Talks have been deadlocked for months over the issues of fishing rights, the governance of any deal, and the “level playing field” conditions aimed at preventing unfair competition by cutting standards or increasing state subsidies.
Mr Frost called on Brussels on Friday to respect UK sovereignty.
Writing on Twitter on Friday, he said that while it was “late” to reach a deal an agreement was still “possible”.
“Some people are asking me why we are still talking. My answer is that it’s my job to do my utmost to see if the conditions for a deal exist. It is late, but a deal is still possible, and I will continue to talk until it’s clear that it isn’t.
“But for a deal to be possible it must fully respect UK sovereignty. That is not just a word – it has practical consequences. That includes: controlling our borders; deciding ourselves on a robust and principled subsidy control system; and controlling our fishing waters.
“We look to reach an agreement on this basis, allowing the new beginning to our relationship with the EU which, for our part, we have always wanted. We will continue to work hard to get it – because an agreement on any other basis is not possible.”

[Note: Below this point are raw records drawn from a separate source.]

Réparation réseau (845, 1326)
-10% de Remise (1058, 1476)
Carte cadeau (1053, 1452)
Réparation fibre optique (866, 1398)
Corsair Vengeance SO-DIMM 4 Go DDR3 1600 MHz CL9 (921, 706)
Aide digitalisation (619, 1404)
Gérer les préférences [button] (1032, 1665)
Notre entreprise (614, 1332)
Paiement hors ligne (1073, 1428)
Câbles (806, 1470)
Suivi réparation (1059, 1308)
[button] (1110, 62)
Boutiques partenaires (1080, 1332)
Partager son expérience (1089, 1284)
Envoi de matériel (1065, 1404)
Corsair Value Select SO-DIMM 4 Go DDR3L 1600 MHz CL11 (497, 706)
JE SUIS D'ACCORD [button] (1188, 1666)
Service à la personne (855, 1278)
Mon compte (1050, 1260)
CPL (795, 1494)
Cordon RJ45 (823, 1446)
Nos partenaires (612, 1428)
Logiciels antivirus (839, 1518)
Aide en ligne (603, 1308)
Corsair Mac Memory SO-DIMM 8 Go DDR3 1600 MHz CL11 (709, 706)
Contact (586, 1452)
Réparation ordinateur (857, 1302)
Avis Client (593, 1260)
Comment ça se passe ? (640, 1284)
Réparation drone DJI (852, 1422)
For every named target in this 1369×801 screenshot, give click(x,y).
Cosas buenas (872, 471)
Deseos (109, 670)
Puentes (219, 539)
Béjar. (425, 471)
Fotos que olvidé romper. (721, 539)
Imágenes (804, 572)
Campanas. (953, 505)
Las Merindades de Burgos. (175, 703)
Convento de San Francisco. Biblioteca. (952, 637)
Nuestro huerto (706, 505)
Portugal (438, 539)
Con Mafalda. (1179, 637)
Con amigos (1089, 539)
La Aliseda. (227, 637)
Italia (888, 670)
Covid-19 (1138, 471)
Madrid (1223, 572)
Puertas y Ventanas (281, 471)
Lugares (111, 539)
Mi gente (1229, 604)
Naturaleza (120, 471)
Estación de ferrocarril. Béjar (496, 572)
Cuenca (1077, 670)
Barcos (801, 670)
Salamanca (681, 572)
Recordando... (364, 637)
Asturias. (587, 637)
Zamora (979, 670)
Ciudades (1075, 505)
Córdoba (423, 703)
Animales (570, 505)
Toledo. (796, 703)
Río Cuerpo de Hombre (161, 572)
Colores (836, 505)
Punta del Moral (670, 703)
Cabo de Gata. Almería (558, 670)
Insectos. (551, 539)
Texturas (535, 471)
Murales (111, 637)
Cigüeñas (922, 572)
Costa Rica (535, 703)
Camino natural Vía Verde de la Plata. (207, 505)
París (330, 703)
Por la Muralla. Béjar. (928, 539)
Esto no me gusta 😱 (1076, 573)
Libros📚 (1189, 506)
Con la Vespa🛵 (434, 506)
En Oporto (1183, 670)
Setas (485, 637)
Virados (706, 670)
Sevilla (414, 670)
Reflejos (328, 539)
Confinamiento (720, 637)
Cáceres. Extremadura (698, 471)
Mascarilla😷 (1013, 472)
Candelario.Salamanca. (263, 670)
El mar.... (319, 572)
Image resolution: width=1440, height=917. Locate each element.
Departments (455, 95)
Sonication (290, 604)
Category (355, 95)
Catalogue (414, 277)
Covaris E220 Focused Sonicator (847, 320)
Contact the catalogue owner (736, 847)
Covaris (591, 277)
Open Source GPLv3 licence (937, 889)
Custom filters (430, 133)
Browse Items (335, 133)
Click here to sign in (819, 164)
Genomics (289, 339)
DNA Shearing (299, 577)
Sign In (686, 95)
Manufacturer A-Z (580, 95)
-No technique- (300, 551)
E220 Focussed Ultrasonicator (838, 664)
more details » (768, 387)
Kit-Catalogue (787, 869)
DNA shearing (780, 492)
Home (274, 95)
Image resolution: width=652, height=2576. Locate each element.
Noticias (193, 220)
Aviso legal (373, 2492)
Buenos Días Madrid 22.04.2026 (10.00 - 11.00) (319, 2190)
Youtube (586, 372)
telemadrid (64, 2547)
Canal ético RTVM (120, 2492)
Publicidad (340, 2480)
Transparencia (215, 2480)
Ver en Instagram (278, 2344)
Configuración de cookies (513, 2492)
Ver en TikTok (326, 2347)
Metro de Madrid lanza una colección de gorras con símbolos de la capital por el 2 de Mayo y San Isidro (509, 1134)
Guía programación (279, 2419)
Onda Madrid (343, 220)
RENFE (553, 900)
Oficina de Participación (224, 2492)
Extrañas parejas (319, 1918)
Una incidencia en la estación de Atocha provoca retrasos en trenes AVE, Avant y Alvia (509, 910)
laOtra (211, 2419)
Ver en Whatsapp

RTÉ reported that Mr Barnier told Britain some weeks ago that the EU could accept 15-18% cut in its share of fishing rights in UK waters, but British officials were said to have immediately rejected the offer.
Prior to Mr Barnier’s announcement there had been uncertainty about when the face-to-face talks would resume amid reports that he would only head to London if there was a significant shift in the UK’s position.
The talks came as Downing Street said Boris Johnson “underlined his commitment” to reaching a Brexit deal that “respects the sovereignty” of the UK in a call with Taoiseach Micheal Martin.
A Number 10 spokeswoman said the men spoke on Friday evening and discussed the progress in the UK-EU negotiations.
“The Prime Minister underlined his commitment to reaching a deal that respects the sovereignty of the UK. The leaders also reaffirmed the need to prioritise the Good Friday Agreement and avoid a hard border on the island of Ireland.”